CVE-2025-12328 identifies a SQL injection vulnerability in the shawon100 RUET OJ platform, a system used for online programming contests and problem management. The vulnerability resides in an unspecified function within the /contestproblem.php file, where the 'Name' parameter is improperly sanitized, allowing an attacker to inject malicious SQL code. This injection can be exploited remotely without requiring authentication or user interaction, increasing the attack surface. The platform operates on a rolling release basis, meaning updates are continuously delivered without fixed version numbers, complicating patch management and vulnerability tracking. Despite early vendor contact, no response or patch has been issued. The CVSS 4.0 vector indicates network attack vector (AV:N), low attack complexity (AC:L), no privileges required (PR:L), no user interaction (UI:N), and partial impacts on confidentiality, integrity, and availability (VC:L, VI:L, VA:L). Although no active exploits have been observed in the wild, a public exploit is available, raising the risk of exploitation. The vulnerability could allow attackers to extract sensitive data, modify database contents, or disrupt service availability, depending on the database privileges and application logic. The lack of vendor response and patch availability heightens the urgency for organizations to implement compensating controls.

For European organizations, exploitation of this SQL injection vulnerability could lead to unauthorized access to sensitive data such as user credentials, contest problems, or participant information, potentially violating GDPR and other data protection regulations. Integrity of contest data could be compromised, undermining the fairness and trustworthiness of programming competitions or academic assessments.

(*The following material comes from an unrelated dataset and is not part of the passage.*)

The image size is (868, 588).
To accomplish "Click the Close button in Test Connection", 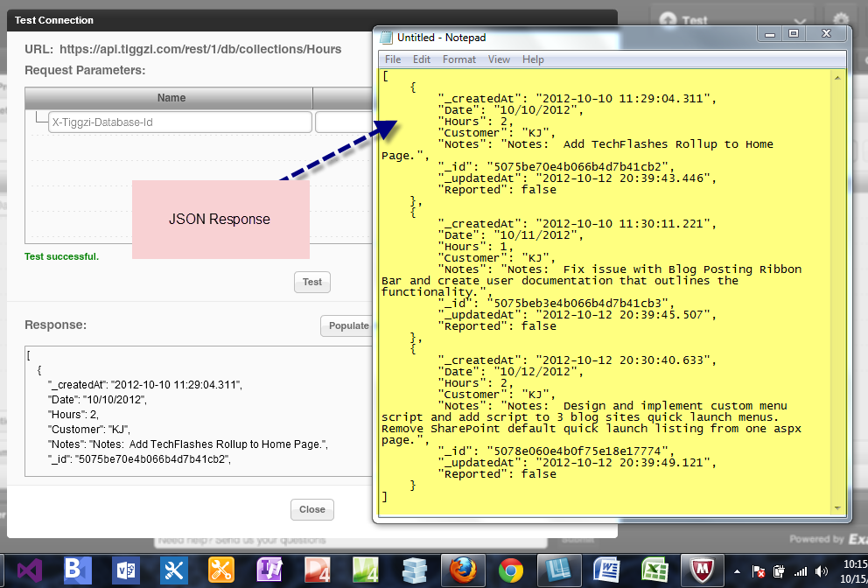I will tap(312, 509).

Availability impacts could disrupt contest operations, causing reputational damage and operational delays. Given the remote and unauthenticated nature of the exploit, attackers could target publicly accessible RUET OJ instances without prior access. Organizations relying on RUET OJ for educational or competitive programming purposes may face increased risk of data breaches or service interruptions. The absence of vendor patches necessitates reliance on internal security measures, increasing operational overhead. Additionally, public exploit availability raises the likelihood of opportunistic attacks, especially in environments with limited security monitoring.

1. Implement strict input validation and parameterized queries or prepared statements in the application code to prevent SQL injection. 2. Deploy Web Application Firewalls (WAFs) configured to detect and block SQL injection patterns targeting the 'Name' parameter in /contestproblem.php. 3. Conduct thorough code audits and penetration testing focused on database interaction points within RUET OJ. 4. Monitor database logs and application logs for unusual queries or error messages indicative of injection attempts. 5. Restrict database user privileges to the minimum necessary, limiting the potential damage from successful injection. 6. Isolate RUET OJ instances behind VPNs or access controls where feasible to reduce exposure. 7. Maintain regular backups of contest data to enable recovery in case of data tampering or loss. 8. Engage with the vendor community or open-source maintainers to track any forthcoming patches or updates. 9. Educate administrators and developers on secure coding practices and the importance of timely vulnerability remediation. 10. Consider alternative contest management platforms with active security support if RUET OJ cannot be adequately secured.